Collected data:
>>
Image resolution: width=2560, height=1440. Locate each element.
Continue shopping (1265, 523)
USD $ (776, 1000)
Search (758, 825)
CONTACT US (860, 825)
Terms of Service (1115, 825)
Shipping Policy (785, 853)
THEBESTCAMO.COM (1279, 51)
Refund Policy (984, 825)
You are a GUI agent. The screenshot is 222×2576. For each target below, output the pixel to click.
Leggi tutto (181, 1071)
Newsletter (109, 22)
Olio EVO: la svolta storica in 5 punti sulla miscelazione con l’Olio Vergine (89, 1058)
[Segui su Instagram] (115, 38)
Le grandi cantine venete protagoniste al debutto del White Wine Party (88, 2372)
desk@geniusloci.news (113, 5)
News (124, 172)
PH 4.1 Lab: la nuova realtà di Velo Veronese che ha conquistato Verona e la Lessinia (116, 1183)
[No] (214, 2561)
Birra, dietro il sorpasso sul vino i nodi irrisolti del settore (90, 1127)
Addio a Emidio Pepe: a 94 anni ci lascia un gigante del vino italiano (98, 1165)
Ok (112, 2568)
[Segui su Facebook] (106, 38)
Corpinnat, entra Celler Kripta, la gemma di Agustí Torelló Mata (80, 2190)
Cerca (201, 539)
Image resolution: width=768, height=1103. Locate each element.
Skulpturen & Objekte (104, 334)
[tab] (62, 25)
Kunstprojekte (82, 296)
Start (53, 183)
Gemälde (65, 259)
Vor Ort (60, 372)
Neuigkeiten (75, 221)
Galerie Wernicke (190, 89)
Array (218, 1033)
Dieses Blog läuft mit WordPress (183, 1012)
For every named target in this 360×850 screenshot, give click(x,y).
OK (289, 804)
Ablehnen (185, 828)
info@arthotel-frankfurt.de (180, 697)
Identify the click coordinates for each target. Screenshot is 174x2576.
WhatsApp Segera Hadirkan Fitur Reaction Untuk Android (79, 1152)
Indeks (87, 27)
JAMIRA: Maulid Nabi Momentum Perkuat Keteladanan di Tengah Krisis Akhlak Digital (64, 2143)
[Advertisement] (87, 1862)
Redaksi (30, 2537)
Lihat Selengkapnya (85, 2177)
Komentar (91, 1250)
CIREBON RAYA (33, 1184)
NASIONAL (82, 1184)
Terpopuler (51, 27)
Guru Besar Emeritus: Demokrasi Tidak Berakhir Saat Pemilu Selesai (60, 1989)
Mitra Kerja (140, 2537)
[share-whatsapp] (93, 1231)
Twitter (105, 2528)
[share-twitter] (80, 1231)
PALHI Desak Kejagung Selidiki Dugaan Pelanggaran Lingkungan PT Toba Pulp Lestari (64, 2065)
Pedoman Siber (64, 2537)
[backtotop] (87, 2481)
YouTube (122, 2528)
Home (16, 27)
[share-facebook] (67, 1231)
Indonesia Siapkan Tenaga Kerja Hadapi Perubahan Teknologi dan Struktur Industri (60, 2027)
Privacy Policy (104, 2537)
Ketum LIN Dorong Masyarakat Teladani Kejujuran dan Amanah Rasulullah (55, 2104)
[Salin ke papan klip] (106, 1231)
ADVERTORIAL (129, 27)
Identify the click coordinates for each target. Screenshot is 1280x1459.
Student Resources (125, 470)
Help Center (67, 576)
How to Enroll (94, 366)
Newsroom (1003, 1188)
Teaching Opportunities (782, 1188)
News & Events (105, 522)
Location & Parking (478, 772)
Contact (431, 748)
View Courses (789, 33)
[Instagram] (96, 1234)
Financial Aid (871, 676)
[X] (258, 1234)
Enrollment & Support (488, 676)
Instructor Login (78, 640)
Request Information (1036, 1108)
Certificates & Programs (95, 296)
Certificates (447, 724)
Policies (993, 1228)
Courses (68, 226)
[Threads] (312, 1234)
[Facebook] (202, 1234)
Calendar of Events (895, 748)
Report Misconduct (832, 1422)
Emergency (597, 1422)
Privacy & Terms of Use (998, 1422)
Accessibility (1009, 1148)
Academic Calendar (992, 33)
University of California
<<
Gather from the entries above all lines that include the string "share".

[Your response]
[share-whatsapp] (93, 1231)
[share-twitter] (80, 1231)
[share-facebook] (67, 1231)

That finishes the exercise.